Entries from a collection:
━━━━━━━━

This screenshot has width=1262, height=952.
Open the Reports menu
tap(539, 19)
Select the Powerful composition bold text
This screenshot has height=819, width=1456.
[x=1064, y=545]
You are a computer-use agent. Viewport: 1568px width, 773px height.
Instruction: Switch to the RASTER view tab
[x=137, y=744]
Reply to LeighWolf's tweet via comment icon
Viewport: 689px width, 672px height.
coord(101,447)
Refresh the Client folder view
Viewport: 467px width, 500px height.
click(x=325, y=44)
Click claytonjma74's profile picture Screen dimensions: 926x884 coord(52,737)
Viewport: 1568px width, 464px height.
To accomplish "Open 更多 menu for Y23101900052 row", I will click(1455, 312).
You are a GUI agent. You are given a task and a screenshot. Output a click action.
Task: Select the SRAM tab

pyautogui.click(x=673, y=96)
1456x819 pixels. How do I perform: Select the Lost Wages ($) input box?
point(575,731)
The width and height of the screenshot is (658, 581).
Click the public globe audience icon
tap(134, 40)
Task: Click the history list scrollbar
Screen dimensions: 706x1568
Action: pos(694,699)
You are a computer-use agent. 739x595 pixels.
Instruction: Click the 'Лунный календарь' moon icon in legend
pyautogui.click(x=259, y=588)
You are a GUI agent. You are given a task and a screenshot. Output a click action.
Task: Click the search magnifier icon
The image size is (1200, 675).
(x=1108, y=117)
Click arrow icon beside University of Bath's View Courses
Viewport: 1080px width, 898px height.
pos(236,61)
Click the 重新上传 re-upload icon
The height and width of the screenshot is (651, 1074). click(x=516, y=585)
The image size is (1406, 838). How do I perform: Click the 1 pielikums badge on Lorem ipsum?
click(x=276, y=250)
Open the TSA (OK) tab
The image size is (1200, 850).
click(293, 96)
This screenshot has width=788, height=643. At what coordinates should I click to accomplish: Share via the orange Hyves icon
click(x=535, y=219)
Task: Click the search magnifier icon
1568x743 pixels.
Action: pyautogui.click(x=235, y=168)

━━━━━━━━

▸ **Goal**: Show every line of the records above that contains the string "screenshot", treating case as significant.

▸ **Task answer**:
This screenshot has width=1262, height=952.
This screenshot has height=819, width=1456.
You are a GUI agent. You are given a task and a screenshot. Output a click action.
The width and height of the screenshot is (658, 581).
You are a GUI agent. You are given a task and a screenshot. Output a click action.
The height and width of the screenshot is (651, 1074). click(x=516, y=585)
This screenshot has width=788, height=643. At what coordinates should I click to accomplish: Share via the orange Hyves icon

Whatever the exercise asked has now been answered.